Elisabeth Kulman was rehearsing Brangaene in Tristan und Isolde in the Ruhr this summer when she was hit in the larynx by a colleague in one of those freak accidents that happen when singers have too much to do apart from singing.

She was rushed to hospital and ordered to stay off work for the rest of the year. That meant cancelling Salzburg. Fears abounded that she might have sustained permanent damage.

Happily, she’s back singing Gaea in Strauss’s Daphne at the Vienna Opera (Simone Young conducting) and is, by all accounts, fully recovered.

photo: Elisabeth Kulman als Gaea in “Daphne”
(c) Michael Poehn / Wiener Staatsoper

 

 

Comments

  • Fille Noire says:

    Elisabeth Kulman actually did perform in Orfeo in 2010. This year she was forced to cancel a gala concert with Barenboim at the Salzburg Festival due to the rehearsal accident.

  • Andrew Powell says:

    Sad to think that this smart, warm, agile, accurate mezzo-soprano has had to sink into the Wagner repertory in order to secure enough work.

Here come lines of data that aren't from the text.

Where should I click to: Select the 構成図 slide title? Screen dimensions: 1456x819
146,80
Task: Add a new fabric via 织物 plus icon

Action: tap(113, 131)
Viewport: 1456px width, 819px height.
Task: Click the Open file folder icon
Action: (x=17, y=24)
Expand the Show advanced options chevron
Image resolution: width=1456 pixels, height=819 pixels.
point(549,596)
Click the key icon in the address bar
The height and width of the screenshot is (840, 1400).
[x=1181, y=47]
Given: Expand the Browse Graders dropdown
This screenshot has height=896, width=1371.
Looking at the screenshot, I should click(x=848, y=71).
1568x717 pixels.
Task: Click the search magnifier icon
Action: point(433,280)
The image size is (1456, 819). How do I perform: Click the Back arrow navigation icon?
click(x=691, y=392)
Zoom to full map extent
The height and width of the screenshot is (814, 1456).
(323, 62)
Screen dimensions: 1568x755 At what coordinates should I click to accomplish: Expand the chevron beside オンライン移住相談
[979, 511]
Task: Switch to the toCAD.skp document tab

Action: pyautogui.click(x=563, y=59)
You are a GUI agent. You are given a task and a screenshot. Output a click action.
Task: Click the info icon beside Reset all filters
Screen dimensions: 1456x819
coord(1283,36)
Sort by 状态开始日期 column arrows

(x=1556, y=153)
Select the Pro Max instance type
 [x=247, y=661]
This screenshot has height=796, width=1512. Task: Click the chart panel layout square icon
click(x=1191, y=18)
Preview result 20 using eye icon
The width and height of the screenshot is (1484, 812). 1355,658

Gaea I can understand, at a stretch. But Isolde! There are hundreds of non-damaging roles she might have sung before taking this path.

  • Ronald Schneider says:

    Sorry, Norman, but she was rehearsing Brangaene, not Isolde.

  • Andrew Powell says:

    That is less alarming. Still, the voice I have come to know over the last three seasons would do well to avoid Richard Wagner. I see that a foray began (gently) with Floßhilde and Grimgerde in 2009 and has progressed to Fricka and Waltraute, and now Brangäne.

    She is not Ludwig or Lipovšek. This is a lighter and more agile instrument — think Ottavia, Cornelia, Orfeo, Dorabella, Néris, Marguerite (Berlioz), Léonore (Donizetti), Ursule, Charlotte, Margaretha (Schumann), Angelina, Quickly.